[Extracted material]:
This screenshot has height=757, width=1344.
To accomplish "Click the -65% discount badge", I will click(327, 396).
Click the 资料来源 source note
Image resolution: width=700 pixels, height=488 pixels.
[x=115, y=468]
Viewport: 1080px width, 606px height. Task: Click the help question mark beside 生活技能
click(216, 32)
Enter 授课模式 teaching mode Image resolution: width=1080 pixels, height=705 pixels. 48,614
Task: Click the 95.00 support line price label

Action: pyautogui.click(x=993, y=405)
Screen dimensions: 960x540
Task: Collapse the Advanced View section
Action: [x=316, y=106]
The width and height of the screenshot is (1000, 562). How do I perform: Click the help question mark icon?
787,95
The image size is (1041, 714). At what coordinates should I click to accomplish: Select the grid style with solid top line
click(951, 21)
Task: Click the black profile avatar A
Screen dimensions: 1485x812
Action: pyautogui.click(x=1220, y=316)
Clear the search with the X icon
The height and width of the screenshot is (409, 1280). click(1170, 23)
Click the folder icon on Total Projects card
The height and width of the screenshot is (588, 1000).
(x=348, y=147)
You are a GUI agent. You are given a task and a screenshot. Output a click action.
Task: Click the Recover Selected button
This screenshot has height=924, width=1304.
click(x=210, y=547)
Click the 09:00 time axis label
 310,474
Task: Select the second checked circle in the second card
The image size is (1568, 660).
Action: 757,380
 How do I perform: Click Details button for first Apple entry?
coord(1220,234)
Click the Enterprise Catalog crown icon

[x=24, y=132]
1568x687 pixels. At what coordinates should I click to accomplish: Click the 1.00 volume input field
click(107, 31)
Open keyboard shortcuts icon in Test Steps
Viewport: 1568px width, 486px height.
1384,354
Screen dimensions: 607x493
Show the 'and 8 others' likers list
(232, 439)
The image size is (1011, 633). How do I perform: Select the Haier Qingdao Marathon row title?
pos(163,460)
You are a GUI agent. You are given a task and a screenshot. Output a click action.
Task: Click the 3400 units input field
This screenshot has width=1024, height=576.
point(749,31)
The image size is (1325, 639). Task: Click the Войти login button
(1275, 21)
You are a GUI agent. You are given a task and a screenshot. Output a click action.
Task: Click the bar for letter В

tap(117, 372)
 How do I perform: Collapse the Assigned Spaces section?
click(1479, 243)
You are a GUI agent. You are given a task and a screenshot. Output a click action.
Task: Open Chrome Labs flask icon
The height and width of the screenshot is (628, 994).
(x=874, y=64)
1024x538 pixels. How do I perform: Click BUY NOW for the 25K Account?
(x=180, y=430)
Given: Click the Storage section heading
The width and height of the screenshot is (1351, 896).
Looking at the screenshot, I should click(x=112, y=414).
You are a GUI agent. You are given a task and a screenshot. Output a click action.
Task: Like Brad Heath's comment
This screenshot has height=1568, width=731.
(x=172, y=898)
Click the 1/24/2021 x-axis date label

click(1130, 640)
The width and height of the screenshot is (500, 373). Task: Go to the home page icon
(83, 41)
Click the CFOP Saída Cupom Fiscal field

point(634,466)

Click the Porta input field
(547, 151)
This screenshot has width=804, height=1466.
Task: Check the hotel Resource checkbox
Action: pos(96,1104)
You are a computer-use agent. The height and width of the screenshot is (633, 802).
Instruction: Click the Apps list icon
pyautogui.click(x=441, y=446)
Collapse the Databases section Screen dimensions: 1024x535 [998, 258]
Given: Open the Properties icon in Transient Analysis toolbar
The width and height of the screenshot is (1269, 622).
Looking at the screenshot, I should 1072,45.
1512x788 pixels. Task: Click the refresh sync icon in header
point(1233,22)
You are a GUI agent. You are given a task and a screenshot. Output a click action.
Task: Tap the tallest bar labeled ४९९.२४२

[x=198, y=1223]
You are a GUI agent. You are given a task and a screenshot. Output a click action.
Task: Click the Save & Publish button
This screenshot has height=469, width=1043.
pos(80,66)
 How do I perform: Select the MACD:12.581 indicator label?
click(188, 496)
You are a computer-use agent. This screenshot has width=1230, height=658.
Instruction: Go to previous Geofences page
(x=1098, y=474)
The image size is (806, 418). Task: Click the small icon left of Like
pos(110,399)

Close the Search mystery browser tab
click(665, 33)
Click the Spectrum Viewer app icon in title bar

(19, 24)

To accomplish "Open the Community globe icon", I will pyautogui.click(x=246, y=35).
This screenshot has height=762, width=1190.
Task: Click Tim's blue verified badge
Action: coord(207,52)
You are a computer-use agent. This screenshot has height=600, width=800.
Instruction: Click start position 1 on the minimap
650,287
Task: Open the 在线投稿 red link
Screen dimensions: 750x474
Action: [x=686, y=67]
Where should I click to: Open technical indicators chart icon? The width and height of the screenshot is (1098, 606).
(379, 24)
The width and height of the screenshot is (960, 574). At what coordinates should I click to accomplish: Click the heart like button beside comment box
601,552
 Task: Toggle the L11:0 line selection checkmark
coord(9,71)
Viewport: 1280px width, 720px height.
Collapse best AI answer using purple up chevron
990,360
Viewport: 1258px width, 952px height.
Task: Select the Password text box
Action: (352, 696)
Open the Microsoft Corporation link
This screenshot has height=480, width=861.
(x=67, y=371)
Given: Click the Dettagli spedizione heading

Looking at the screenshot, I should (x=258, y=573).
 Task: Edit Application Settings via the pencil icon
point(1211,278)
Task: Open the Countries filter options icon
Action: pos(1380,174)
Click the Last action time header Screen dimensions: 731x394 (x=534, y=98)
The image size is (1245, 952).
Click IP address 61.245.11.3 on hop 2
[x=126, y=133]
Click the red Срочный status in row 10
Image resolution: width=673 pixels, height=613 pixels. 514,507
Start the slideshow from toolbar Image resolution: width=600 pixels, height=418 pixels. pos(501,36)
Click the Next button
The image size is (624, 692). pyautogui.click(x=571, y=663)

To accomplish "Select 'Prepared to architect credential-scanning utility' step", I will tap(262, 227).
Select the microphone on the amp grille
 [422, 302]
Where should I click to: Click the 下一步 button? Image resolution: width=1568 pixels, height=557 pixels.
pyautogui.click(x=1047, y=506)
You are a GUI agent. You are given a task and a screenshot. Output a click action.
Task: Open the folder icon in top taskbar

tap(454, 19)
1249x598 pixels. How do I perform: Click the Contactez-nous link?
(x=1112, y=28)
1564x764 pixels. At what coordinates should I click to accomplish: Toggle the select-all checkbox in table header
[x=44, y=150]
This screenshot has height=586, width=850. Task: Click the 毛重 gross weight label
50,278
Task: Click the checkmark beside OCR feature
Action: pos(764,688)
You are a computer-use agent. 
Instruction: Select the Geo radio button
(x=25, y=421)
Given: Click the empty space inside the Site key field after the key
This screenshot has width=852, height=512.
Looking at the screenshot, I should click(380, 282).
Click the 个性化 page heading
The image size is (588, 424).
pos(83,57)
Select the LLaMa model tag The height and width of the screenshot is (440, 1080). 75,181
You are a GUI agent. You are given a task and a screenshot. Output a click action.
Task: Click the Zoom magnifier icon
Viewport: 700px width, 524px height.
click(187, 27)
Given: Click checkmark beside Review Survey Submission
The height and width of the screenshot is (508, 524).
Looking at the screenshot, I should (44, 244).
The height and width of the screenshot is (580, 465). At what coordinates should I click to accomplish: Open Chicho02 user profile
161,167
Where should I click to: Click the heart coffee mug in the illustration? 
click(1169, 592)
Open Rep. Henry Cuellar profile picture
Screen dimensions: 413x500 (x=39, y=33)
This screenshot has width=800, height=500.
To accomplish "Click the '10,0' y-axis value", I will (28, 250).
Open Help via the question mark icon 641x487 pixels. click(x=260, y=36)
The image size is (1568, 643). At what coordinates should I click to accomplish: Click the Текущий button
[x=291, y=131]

[Work instructions]:
Out of the entries above, write out only the lines between the line holding "Instruction: Click start" and the line holding "Open the Microsoft Corporation link", inclusive, each exactly as given.

[Problem solution]:
Instruction: Click start position 1 on the minimap
650,287
Task: Open the 在线投稿 red link
Screen dimensions: 750x474
Action: [x=686, y=67]
Where should I click to: Open technical indicators chart icon? The width and height of the screenshot is (1098, 606).
(379, 24)
The width and height of the screenshot is (960, 574). At what coordinates should I click to accomplish: Click the heart like button beside comment box
601,552
 Task: Toggle the L11:0 line selection checkmark
coord(9,71)
Viewport: 1280px width, 720px height.
Collapse best AI answer using purple up chevron
990,360
Viewport: 1258px width, 952px height.
Task: Select the Password text box
Action: (352, 696)
Open the Microsoft Corporation link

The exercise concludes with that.